I prezzi del gas in Europa sono tornati ai livelli precedenti allo scoppio della guerra Russia-Ucraina. Alla Borsa di Amsterdam hanno chiuso la settimana poco sopra i 40 euro, una cifra ancora superiore rispetto alla media storica, ma lontanissima dal top di 340 dollari registrato sul mercato olandese ad agosto 2022, quando si era in piena emergenza di forniture.
Quest'anno l'Europa è riuscita a superare brillantemente la stagione invernale grazie alle temperature miti, al rapido riempimento degli stoccaggi e alla sostituzione di parte del gas russo con il GNL statunitense e di altri Paesi come Algeria, Qatar e Congo. Il punto è se il prossimo inverno sarà indolore come quest'anno oppure riemergeranno i problemi che si sono fatti sentire nei primi mesi dall'invasione ucraina.

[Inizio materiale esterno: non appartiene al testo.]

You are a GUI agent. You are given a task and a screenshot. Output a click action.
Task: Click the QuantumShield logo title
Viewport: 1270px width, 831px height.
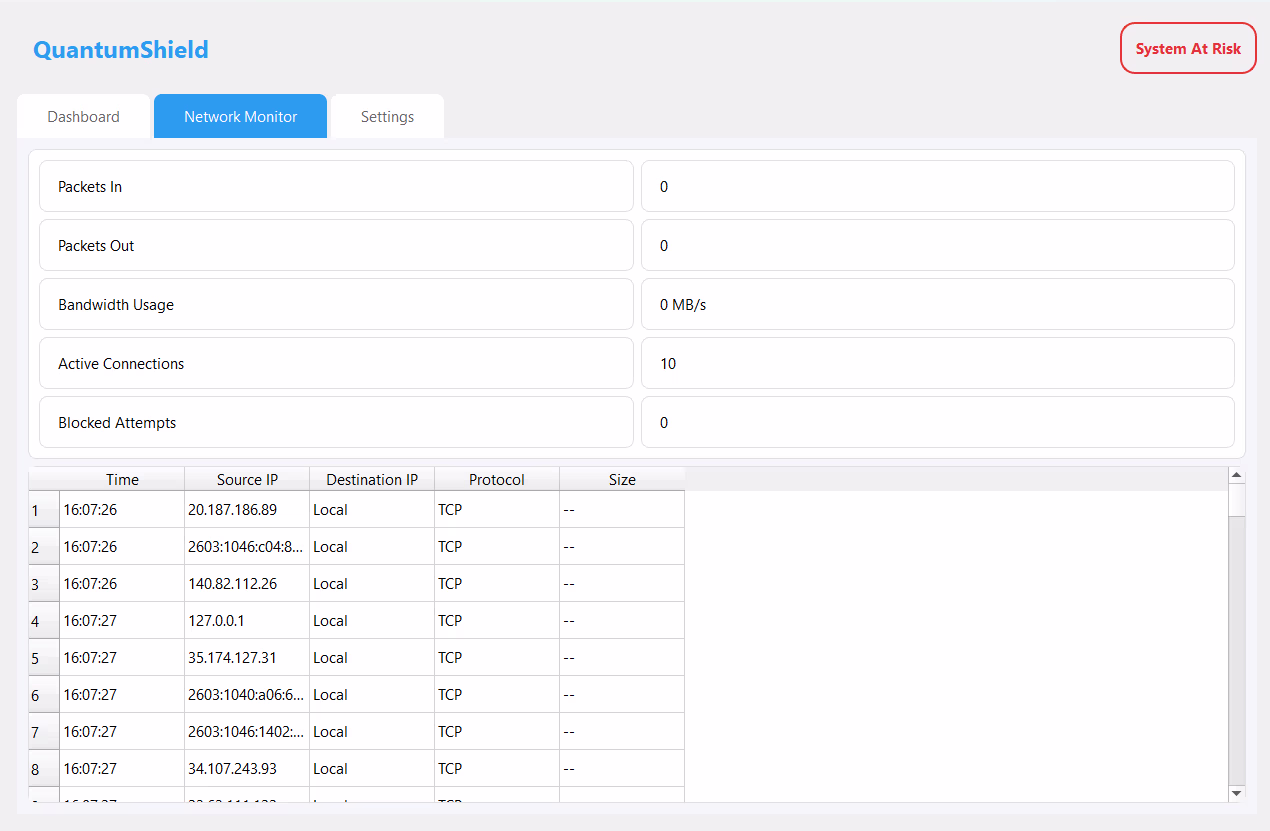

Gas naturale: la domanda prevista in crescita
Il crollo dei prezzi del gas ha rimesso in moto la domanda, che sta lentamente crescendo. Secondo la banca svedese SEB, quest'anno il rimbalzo delle richieste potrebbe spingere i prezzi del combustibile oltre i 100 euro a megawattora. Per Maeva Cousin, economista senior dell'area euro presso Bloomberg Economics, "costi energetici più bassi, combinati con una domanda più forte grazie alla riapertura della Cina, nel 2023 permetteranno alla produzione industriale di fornire un contributo positivo alla crescita nell'Area Euro".
Goldman Sachs ritiene che la produzione industriale riprenderà ritmo a partire dalla fine di questo mese accelerando la richiesta di gas naturale. Gli esperti di Energy Aspects invece risultano più cauti: "ci vorrà del tempo prima che le tariffe dei fornitori di gas scendano a sufficienza e per un periodo sostenibile per portare i manager a decidere di riprendere la produzione".
Alcune aziende però si stanno spostando
Un aspetto che però mette dei dubbi sulla ripresa della domanda e quindi delle quotazioni del gas, è relativo al fatto che diversi impianti produttivi si stanno progressivamente spostando verso parti del mondo in cui i costi energetici sono più bassi. Ad esempio, le aziende chimiche BASF SE, Dow Inc. e Lanxess AG sono pronte a tagliare migliaia di posti di lavoro, trasferendo gli investimenti fuori dalla Germania. Il motivo è che non hanno aspettative che le forniture energetiche tedesche siano effettuate in maniera affidabile a prezzi vicini a quelli che un tempo pagavano per il gas russo.
Inoltre, c'è un altro fatto poco rassicurante: da un sondaggio dell'associazione chimica tedesca VCI di inizio 2023 è emerso che quasi il 50% delle aziende del Paese prevede un taglio degli investimenti in Germania quest'anno, proprio a causa degli elevati costi energetici. In un rapporto di questo mese, VCI ha scritto che "le prospettive per il futuro si sono un po' migliorate nella terza industria più grande della Germania. Il forte calo dei prezzi dell'energia e delle materie prime negli ultimi mesi ha stabilizzato la situazione in cui il fondo sembra essere stato raggiunto. A differenza della pandemia o della crisi economica globale, questa volta non ci sarà una ripresa potente".